The Court finds that Plaintiff may proceed anonymously, at least at this stage in the proceedings, in order to preserve her privacy in the sensitive area of her mental health diagnosis and treatment. Moreover, given that Defendants have consented to Plaintiff proceeding anonymously, and have access to her real name and medical records, there is no prejudice to them. Finally, the Court finds that the public will not be prejudiced in not knowing Plaintiff's identity, at least in the early stages of what remains an individual action. However, this decision is subject to reconsideration in the event that Plaintiff moves for class certification. See Doe v. NFL Enters., LLC, No. C 17-00496 WHA, 2017 WL 697420, at *2 (N.D. Cal. Feb. 22, 2017) (finding that "class members will also have a right to know the identity of their representative in this litigation").

IV. CONCLUSION

For the foregoing reasons, the Court GRANTS the motion to dismiss the Section 2706 claim without leave to amend but DENIES the motion to dismiss the Parity Act and ERISA claims. In addition, the Court GRANTS the motion to proceed under a pseudonym.

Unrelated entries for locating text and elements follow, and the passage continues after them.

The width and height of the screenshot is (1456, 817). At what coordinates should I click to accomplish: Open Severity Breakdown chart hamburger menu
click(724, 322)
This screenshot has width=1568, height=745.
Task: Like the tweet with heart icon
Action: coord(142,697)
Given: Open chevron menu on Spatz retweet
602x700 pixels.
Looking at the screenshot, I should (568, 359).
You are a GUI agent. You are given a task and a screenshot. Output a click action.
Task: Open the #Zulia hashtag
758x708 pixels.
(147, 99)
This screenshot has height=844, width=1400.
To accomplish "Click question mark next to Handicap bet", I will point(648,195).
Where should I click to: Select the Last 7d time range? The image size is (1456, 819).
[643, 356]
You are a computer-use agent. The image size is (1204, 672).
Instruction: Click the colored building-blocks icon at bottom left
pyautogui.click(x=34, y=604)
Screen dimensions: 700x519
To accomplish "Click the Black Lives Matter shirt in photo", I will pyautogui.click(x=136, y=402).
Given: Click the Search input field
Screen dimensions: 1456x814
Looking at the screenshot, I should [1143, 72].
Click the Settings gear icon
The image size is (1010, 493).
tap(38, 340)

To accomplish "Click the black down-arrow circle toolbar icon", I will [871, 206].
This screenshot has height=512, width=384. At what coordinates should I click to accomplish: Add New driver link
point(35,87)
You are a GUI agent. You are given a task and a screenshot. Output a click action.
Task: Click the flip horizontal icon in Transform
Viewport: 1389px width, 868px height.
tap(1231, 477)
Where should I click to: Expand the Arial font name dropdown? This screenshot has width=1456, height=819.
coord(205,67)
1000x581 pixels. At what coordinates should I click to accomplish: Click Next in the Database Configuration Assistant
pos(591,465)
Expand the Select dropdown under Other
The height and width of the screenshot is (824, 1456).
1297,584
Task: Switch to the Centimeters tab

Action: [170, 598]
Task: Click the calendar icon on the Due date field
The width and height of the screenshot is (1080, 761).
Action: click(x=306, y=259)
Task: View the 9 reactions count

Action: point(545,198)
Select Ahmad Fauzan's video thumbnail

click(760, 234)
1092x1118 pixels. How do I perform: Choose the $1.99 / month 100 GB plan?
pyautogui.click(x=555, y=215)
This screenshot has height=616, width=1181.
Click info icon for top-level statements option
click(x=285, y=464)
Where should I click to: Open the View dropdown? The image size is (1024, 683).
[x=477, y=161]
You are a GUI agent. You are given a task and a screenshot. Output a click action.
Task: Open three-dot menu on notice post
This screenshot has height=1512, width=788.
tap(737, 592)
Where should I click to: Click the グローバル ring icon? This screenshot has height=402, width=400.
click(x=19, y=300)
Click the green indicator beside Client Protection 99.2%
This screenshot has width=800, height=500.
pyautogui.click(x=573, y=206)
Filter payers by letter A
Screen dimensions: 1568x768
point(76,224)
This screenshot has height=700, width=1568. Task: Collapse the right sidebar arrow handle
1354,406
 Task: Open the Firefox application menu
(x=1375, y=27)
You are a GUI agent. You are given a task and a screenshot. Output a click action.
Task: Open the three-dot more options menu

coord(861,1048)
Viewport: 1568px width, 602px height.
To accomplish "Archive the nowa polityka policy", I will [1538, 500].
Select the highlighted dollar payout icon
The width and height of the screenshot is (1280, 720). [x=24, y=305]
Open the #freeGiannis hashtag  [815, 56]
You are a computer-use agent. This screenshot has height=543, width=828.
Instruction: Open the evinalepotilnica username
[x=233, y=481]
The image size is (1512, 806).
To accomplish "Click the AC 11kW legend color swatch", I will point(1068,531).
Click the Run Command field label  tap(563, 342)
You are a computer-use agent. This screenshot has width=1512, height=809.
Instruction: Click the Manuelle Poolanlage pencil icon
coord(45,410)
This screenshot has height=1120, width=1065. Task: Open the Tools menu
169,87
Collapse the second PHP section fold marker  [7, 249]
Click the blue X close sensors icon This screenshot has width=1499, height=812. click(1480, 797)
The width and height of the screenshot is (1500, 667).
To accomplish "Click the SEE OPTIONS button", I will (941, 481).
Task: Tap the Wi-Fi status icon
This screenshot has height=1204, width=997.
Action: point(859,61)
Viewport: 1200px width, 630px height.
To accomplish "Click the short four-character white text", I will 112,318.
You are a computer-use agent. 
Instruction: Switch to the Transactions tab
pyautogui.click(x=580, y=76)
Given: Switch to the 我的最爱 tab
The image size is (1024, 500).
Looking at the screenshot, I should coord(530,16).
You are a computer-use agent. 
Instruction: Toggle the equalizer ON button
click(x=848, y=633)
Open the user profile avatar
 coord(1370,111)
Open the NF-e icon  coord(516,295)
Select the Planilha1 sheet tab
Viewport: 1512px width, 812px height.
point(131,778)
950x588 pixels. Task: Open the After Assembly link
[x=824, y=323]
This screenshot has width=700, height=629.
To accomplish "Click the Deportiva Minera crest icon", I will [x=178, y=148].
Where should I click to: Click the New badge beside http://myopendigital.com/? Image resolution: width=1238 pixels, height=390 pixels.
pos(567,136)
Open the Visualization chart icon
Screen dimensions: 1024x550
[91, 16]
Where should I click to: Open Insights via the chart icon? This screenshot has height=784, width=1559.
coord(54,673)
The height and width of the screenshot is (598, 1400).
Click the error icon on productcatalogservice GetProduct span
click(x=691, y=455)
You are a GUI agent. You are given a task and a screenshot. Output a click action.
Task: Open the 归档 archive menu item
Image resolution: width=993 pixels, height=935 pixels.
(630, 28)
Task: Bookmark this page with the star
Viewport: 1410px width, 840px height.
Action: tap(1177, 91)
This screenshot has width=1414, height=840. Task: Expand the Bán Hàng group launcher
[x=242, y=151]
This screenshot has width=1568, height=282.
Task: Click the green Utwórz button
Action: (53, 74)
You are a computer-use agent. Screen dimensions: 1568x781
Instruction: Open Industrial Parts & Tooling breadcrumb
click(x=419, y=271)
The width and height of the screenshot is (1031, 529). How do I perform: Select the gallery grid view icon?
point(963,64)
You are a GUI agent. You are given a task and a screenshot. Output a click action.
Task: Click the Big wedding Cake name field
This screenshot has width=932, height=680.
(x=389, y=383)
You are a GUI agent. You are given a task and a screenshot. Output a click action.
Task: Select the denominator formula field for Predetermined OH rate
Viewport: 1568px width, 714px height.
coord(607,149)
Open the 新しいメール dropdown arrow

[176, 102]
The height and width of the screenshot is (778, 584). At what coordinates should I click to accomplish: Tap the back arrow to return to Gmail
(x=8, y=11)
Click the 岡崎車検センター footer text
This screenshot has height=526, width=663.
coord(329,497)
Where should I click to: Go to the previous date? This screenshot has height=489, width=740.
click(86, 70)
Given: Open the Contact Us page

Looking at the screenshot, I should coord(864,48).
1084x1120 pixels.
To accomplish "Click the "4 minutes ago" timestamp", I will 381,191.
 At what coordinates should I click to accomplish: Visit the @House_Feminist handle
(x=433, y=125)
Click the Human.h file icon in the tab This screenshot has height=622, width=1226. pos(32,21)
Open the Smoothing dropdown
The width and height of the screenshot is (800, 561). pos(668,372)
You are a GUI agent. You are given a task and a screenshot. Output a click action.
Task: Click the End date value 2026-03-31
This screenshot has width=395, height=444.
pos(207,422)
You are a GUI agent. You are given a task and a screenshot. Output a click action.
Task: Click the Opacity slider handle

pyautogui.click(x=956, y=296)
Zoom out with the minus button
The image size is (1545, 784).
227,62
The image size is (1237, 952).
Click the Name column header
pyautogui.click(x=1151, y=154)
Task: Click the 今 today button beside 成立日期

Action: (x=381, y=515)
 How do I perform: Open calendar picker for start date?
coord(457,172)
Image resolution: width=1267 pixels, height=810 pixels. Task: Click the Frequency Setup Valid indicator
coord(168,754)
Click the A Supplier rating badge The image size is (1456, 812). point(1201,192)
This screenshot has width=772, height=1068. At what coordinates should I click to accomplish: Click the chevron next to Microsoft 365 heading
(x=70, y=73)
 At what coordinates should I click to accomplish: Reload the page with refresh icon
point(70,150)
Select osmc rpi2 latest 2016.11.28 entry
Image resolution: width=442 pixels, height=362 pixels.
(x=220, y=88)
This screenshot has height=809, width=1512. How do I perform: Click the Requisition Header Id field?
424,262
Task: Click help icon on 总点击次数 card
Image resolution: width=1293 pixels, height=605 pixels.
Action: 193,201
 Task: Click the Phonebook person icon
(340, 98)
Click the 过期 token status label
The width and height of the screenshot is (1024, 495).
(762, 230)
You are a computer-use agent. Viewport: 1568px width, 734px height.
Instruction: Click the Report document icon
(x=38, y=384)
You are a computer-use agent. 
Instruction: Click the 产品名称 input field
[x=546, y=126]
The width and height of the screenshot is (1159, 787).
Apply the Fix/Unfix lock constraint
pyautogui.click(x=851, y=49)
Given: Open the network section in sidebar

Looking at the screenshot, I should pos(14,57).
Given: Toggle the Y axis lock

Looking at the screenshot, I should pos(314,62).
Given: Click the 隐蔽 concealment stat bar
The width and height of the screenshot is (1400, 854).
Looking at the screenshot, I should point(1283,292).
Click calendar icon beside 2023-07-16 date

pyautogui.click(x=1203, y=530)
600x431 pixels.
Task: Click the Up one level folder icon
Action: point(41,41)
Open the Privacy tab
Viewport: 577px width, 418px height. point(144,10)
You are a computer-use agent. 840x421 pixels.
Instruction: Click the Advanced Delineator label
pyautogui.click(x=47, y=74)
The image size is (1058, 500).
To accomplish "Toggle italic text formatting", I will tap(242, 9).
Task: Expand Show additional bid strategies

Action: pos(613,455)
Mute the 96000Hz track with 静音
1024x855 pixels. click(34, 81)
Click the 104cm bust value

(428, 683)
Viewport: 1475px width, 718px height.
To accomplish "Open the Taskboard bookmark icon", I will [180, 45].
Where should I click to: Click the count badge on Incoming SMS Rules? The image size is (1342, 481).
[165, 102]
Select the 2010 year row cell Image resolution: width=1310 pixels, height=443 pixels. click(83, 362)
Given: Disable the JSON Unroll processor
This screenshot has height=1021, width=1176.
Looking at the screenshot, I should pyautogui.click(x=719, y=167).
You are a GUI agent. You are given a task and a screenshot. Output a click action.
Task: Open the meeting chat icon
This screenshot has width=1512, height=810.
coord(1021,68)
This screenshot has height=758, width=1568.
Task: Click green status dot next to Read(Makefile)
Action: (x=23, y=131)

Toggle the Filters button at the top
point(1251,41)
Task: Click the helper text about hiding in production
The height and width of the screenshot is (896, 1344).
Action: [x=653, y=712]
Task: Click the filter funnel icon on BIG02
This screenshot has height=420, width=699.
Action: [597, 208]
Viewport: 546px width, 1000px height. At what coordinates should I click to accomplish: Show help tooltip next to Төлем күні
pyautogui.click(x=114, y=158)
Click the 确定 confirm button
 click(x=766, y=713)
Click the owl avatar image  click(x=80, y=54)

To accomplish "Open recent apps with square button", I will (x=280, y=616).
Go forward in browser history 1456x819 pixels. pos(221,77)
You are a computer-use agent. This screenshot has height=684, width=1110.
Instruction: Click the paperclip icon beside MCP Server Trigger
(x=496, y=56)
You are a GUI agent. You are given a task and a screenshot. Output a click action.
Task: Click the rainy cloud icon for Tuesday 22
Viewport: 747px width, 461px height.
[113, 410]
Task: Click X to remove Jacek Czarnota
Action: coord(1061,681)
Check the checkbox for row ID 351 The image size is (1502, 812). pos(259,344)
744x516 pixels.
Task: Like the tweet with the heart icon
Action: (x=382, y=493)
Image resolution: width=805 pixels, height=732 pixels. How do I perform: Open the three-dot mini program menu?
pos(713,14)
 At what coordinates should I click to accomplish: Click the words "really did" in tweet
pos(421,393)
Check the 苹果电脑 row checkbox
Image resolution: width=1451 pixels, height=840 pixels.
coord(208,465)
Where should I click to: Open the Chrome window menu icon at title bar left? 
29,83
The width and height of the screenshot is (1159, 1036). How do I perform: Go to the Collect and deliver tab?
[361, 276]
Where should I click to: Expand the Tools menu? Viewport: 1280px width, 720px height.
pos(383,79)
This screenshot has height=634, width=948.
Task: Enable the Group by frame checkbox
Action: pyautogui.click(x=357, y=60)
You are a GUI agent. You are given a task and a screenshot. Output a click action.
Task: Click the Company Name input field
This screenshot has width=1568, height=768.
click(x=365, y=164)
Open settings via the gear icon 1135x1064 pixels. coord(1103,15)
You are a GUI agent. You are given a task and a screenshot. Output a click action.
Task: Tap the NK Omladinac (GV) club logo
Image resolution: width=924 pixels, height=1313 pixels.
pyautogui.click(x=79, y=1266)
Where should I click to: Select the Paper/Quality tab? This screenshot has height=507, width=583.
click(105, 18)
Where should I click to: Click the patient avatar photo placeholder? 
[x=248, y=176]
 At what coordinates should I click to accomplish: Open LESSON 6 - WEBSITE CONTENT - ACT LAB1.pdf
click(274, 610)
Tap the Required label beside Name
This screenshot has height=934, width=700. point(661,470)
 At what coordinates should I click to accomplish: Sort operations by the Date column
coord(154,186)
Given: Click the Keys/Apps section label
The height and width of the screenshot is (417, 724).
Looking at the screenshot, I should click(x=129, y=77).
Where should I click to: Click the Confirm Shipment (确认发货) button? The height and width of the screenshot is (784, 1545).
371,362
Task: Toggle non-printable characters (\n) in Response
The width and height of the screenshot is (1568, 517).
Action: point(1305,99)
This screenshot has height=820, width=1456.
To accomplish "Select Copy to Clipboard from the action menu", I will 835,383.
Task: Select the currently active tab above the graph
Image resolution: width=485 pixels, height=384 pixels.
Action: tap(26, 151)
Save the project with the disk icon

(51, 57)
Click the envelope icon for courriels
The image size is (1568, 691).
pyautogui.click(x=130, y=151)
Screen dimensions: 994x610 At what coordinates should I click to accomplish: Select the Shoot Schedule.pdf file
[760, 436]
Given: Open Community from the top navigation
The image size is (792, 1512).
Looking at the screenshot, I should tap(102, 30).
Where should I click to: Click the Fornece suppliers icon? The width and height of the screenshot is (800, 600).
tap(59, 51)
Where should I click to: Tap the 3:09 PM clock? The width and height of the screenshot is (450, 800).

The Court SETS a case management conference for July 30, 2019 at 2:00 p.m. in Courtroom 2, Fourth Floor, Oakland. The parties need not file an updated case management statement but instead are directed to meet and confer and to file by July 23 a proposed schedule through the class certification stage.

IT IS SO ORDERED.

FootNotes


1. Defendants also move, in a footnote, to strike Plaintiff's allegations that United's policy is a QTL and financial requirement. See Mot. at 8 n.5. This request is seemingly inconsistent with Defendants' position that Plaintiff has "concede[d]" that the policy is not a QTL or financial requirement. See Mot. at 6-8. To the extent the Court need rule on this motion via footnote, it is denied for the same reasons as the motion to dismiss.
2. This conclusion is buttressed by the parties' inability to explain the practical import of allowing multiple, potentially inconsistent, theories past the motion to dismiss stage and Defendants' concession at the hearing that there will be "overlap" between the theories and the discovery that would be necessary for each.